My son, my son
 
 Remember the chains
 
 When gold ruled with iron reins
 
 We roared and roared
 
 And twisted and screamed
 
 For ours, a vale
 
 of better dreams
 
 And
 
 Down in the vale
 
 Hear the reaper swing, the reaper swing
 
 the reaper swing
 
 Down in the vale
 
 Hear the reaper sing
 
 A tale of winter done
 
 /> “It is strange,” she says.
 
 “What is?”
 
 “Father told me that there would be riots because of that song. That people would die. But it is such a soft melody.” She coughs blood into a pelt. “We used to sing songs by the campfire, out in the country, where he kept us out of …” coughs again “… of the public … eye. When … my brother died … Father never sang with me again.”
 
 She will soon die. It’s only a matter of time. Her face is pale, her smiles feeble. There’s only one thing I can do, since the medBots haven’t come. I will have to leave her to seek out medicine. One of the Houses might have found some or received injectables as a bounty. I’ll have to go soon, but I need to get her food first.
 
 Someone follows me that day as I hunt alone in the winter woods. I wear my new white wolfcloak. They are camouflaged as well. I do not see whoever it is, but he is there. I pretend my bowstring needs fixing and steal a glance back. Nothing. Quiet. Snow. The sound of wind on brittle branches. They still follow as I move along.
 
 I feel them behind me. It’s like the ache in my body from my wound. I pretend to see a deer and pass quickly through a thicket only to scramble up a tall pine on the other side.
 
 I hear a pop.
 
 They pass beneath me.
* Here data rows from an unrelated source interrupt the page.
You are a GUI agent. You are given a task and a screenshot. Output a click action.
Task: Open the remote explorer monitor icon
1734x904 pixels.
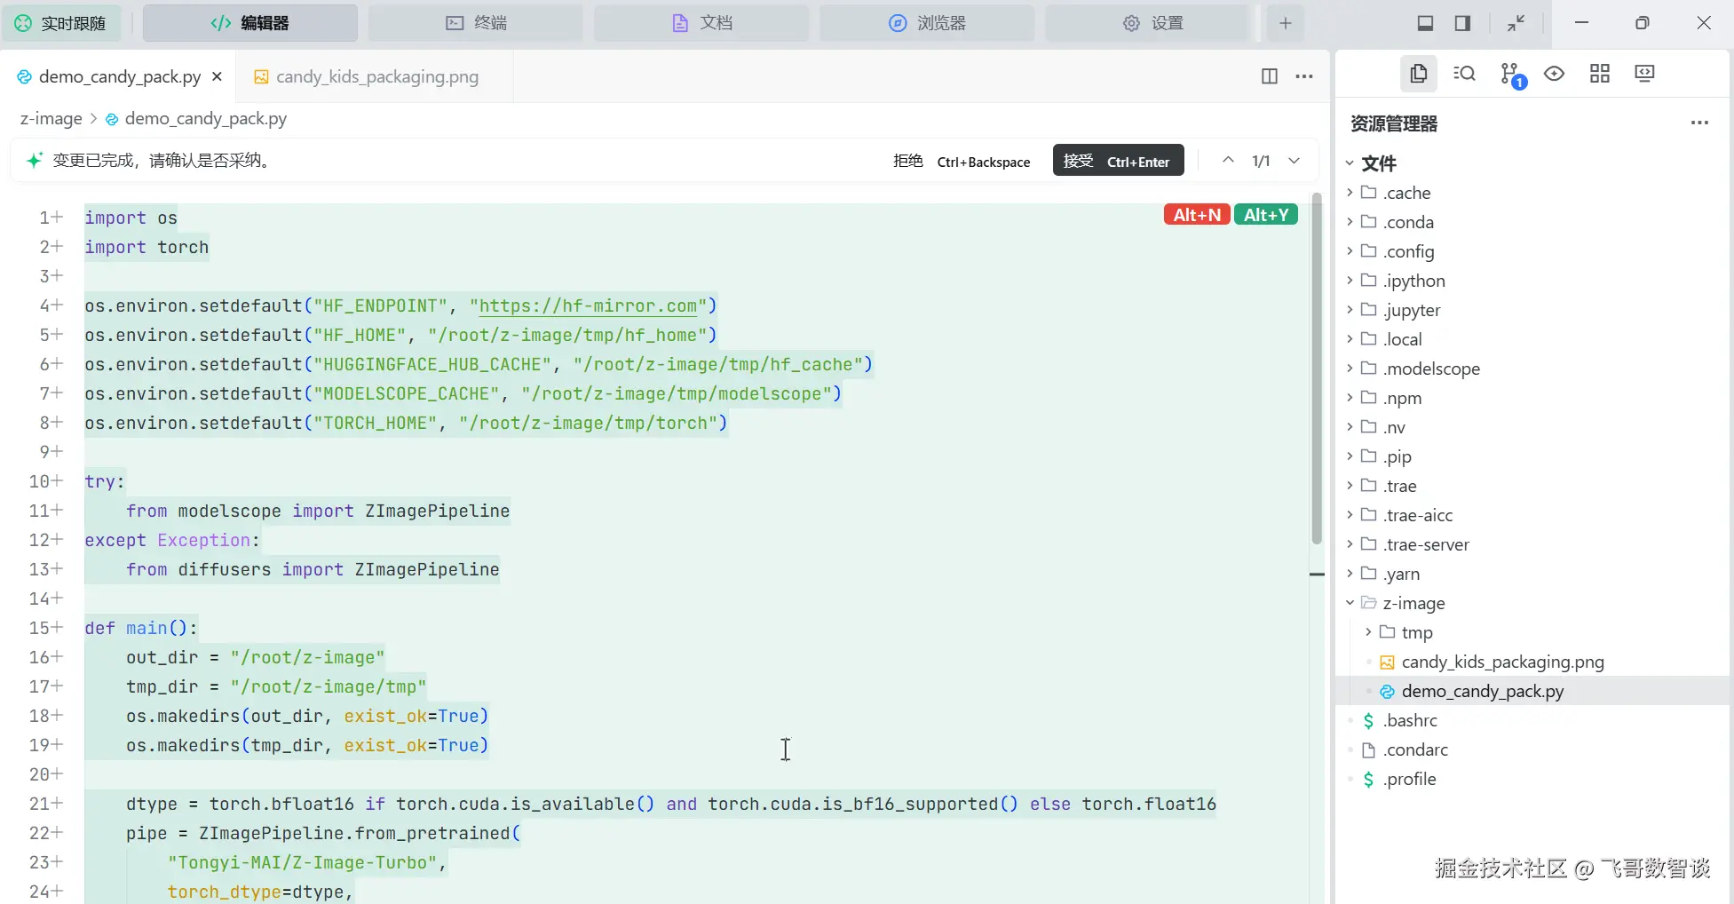tap(1644, 74)
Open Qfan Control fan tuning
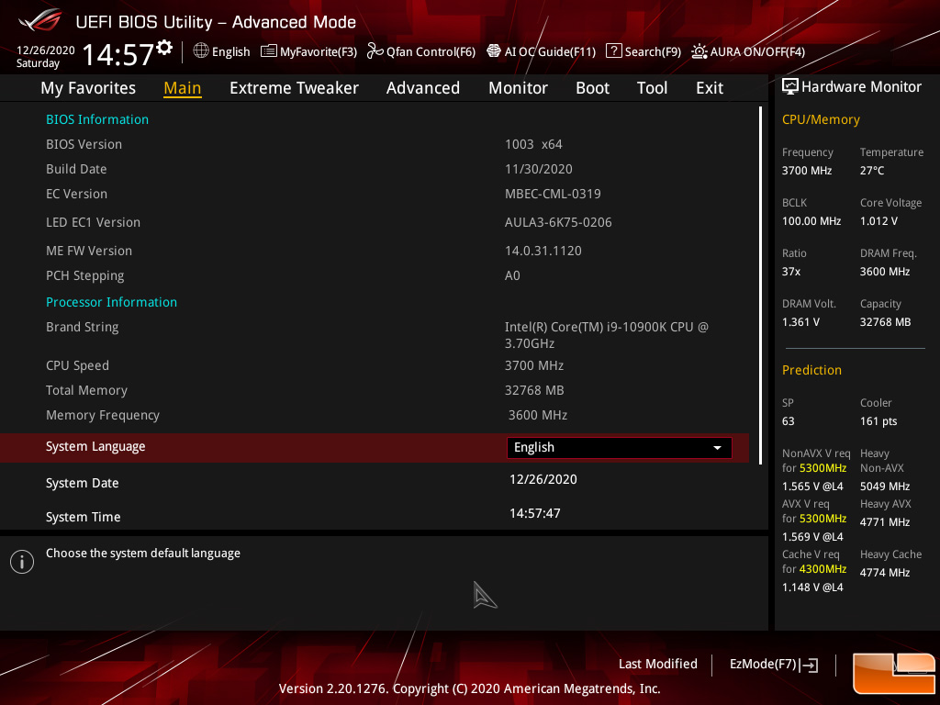The image size is (940, 705). coord(421,51)
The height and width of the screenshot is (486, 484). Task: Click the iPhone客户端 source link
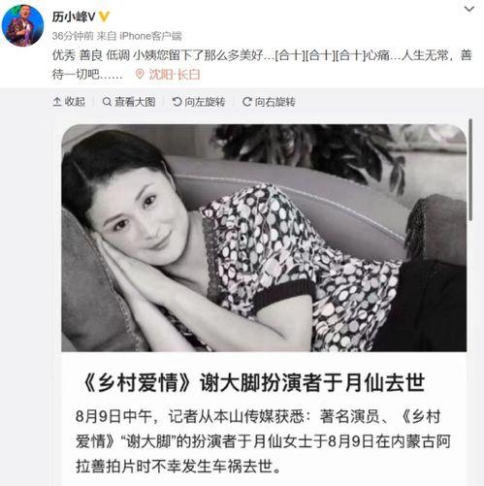coord(150,36)
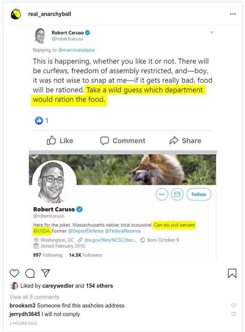Open the careywedler liker profile
Viewport: 245px width, 332px height.
coord(58,286)
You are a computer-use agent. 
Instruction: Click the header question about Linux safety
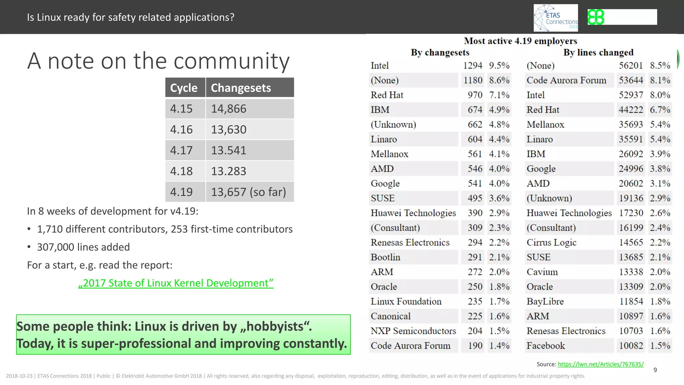(131, 17)
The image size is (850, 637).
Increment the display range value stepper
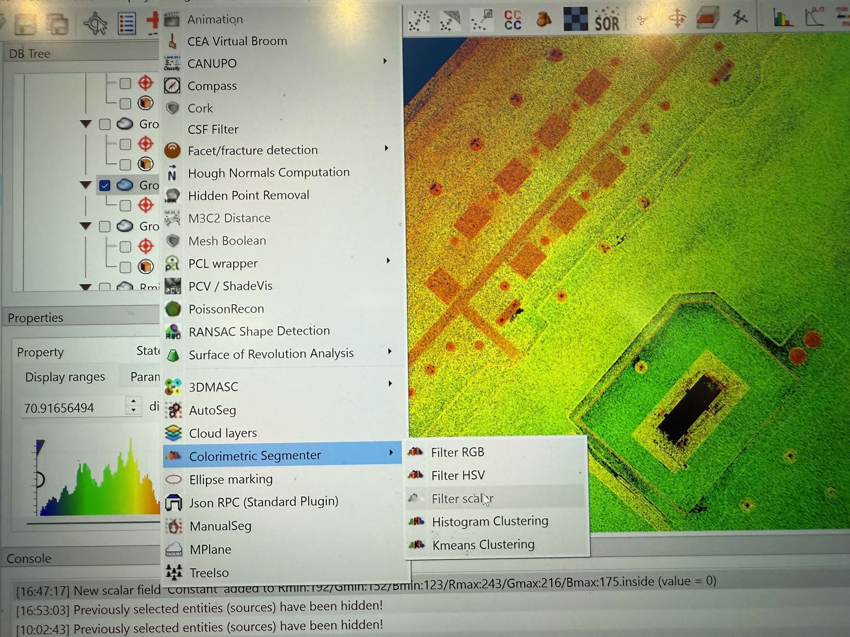click(x=133, y=401)
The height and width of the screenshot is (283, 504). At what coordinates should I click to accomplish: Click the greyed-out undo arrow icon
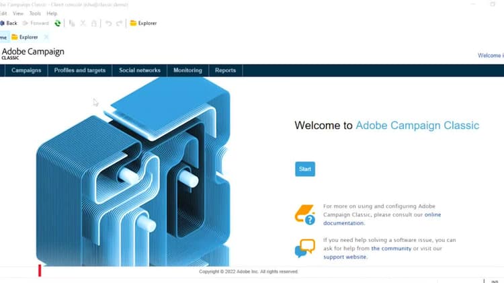click(x=108, y=23)
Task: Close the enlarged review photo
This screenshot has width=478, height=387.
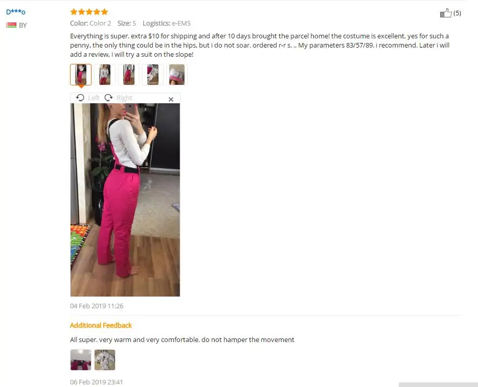Action: (x=171, y=99)
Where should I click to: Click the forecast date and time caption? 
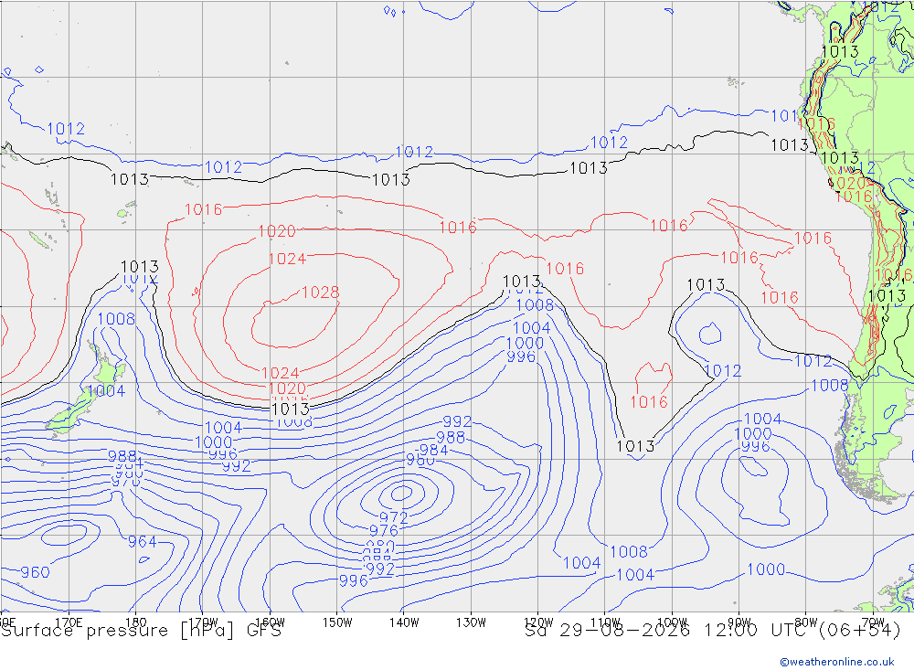(x=712, y=631)
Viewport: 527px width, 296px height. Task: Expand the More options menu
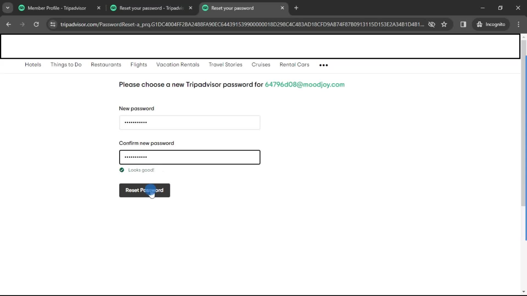click(x=323, y=65)
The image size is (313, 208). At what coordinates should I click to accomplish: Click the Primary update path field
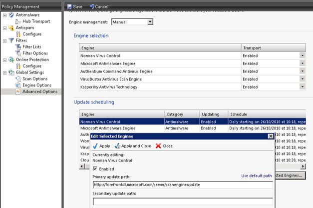click(183, 185)
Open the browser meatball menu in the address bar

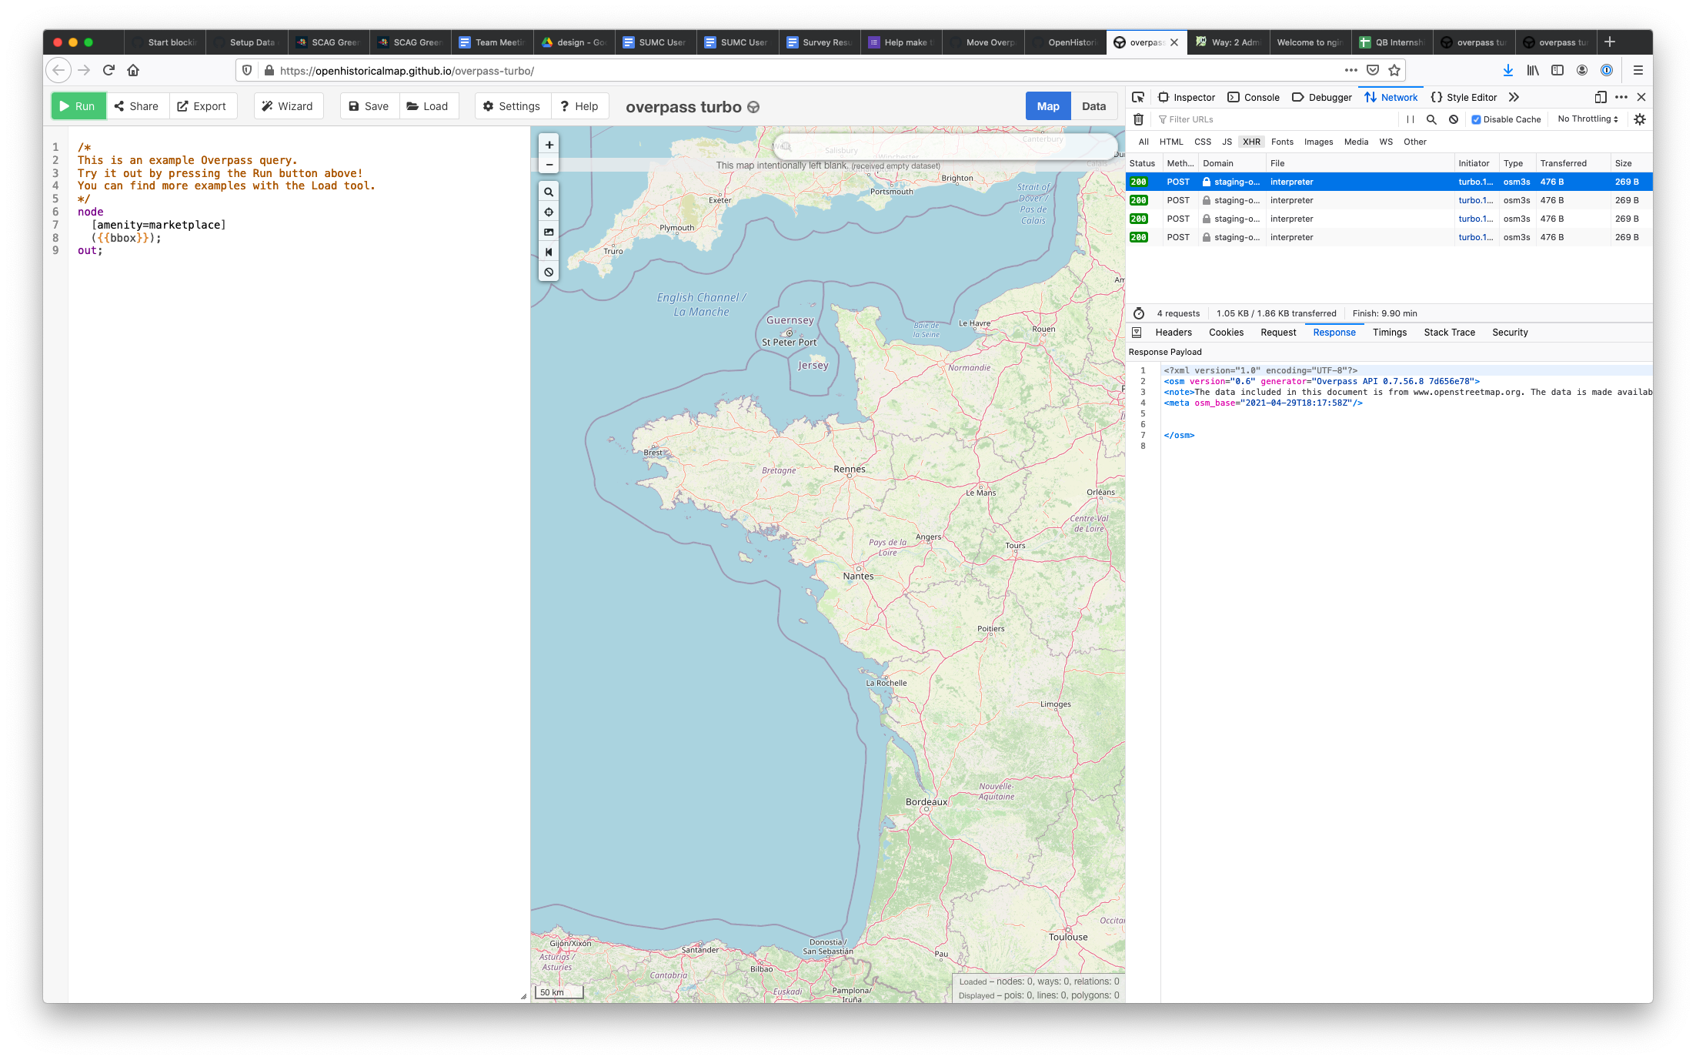(1350, 69)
I feel it on my skin, in my bones. So I shake the branches under my legs. Gathered snow tumbles down. A distorted hollow in the shape of a man forms in the snowfall. It is looking at me.
 
 “Fitchner?” I call down.
 
 His bubblegum pops again.
 
 “You may come down now, boyo,” Fitchner barks up. He deactivates his ghostCloak and gravBoots and sinks into the snow. He’s wearing a thin black thermal. My layered fatigues and stinking animal skins don’t keep me half as warm.
 
 It’s been weeks since I last saw him. He looks tired.
 
 “Going to finish what Cassius started?” I ask as I hop down.
 
 He looks me over and smirks. “You look horrible.”
 
 “You do too. The soft bed, warm food, and wine giving you trouble?” I point up. We can just barely see Olympus between the skeletal branches of the winter trees.
 
 He smiles. “Readout says you’ve lost twenty pounds.”